On Employer NI and National Living Wage:
“Retail employment costs have risen significantly over the last
year, with last year's Budget changes to employer National
Insurance and the National Minimum Wage adding £5 billion to
retail costs. With food inflation nearing 5% and 100,000 jobs
lost in retail over the last year, further cost rises are
challenging for retailers to absorb, given tight retail margins.
But the NLW uplift announced by the Chancellor was in line with
the core expectations announced by the Low Pay Commission,
providing stability for retailers' financial planning.
“The higher increases for under 21s, when coupled with concerns
of retailers about the implications of some provisions in the
Employment Rights Bill, will do little to encourage the
employment prospects of younger people.”
On Salary Sacrifice:
“Changes to salary sacrifice will hurt retail employees and
businesses alike. For many retail colleagues, this will act as a
brake on their pension savings. For retailers, these changes will
cost hundreds of millions, punishing those businesses with strong
pension offerings, and/or forcing them to reduce the
contributions they make to their employees' retirement security.”
On Low Value Imports:
“While we welcome the decision by the Chancellor to close the de
minimis loophole, the proposed timeframe is simply too long.

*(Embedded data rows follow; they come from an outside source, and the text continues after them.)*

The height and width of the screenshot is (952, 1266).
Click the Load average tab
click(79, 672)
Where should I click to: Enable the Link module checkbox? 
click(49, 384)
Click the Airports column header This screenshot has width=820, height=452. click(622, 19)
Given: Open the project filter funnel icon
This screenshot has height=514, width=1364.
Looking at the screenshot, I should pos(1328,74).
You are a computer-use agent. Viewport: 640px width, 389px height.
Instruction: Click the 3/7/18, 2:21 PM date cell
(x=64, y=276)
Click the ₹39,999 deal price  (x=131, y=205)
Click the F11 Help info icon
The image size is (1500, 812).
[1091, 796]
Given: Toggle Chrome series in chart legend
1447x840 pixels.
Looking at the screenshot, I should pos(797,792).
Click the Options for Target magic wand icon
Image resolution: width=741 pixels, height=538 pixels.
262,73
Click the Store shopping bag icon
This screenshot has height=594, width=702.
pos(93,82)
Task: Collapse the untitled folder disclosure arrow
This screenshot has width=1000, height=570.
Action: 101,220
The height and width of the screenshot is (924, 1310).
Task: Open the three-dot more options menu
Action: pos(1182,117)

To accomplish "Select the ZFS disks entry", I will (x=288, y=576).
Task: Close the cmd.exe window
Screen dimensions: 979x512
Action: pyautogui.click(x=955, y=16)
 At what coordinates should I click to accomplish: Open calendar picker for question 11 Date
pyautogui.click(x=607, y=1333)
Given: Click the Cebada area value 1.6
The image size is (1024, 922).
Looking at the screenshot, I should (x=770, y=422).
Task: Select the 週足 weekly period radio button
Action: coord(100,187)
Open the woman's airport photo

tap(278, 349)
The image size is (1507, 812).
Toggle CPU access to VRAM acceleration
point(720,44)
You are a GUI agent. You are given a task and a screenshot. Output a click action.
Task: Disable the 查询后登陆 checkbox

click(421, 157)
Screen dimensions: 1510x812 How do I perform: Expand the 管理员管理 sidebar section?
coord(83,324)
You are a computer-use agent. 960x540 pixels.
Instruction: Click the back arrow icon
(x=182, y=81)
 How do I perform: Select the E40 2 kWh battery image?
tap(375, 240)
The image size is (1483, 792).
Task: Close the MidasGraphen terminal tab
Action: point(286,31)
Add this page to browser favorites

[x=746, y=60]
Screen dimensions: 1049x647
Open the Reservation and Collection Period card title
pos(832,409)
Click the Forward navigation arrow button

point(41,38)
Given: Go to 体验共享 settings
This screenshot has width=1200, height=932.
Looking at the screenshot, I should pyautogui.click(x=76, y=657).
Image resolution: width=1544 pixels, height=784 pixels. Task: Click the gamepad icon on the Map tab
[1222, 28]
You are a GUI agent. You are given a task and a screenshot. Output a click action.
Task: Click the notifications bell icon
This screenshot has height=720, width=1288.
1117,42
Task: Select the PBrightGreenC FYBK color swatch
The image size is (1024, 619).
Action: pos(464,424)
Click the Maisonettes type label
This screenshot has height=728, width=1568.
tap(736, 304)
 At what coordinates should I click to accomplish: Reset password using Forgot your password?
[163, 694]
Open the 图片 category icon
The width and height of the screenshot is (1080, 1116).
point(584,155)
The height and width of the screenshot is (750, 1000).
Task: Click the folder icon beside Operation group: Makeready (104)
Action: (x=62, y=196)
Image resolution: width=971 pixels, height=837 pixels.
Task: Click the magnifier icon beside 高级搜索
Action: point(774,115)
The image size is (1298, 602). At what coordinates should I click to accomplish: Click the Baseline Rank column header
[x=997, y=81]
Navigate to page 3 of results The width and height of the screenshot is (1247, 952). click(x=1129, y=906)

There are 1.6m parcels arriving in the UK every day, double what
they were last year, and businesses cannot afford any delay on
scrapping the existing rules. The US has already removed its
threshold, with the EU following suit next year; the Chancellor
must take decisive action and remove the exemption as fast as
possible. This will help protect British consumers from the risks
of imported goods that don't meet the UK's stringent
environmental and ethical standards, while promoting fairer
competition.”
On the Soft Drinks Industry Levy:
“Supermarkets invested huge sums to bring down the sugar content
of their own-brand drinks, which is why no own-brand supermarket
products currently pay the Levy. However, by lowering the sugar
threshold and including milk-based drinks, some own-brand
products will begin to be captured. This will push up the prices
paid by consumers at a time when food inflation is high.”
On removal of VAT on direct donations:
“This small tweak by the Chancellor will make a big difference
and open the doors for more retailers to donate goods directly to
the charities and organisations delivering help and aid to
families everywhere. It rectifies a quirk of the tax system which
previously meant that while donations of goods for onward sale
received VAT relief, donations of goods intended to be given to
people free of charge incurred a financial penalty.”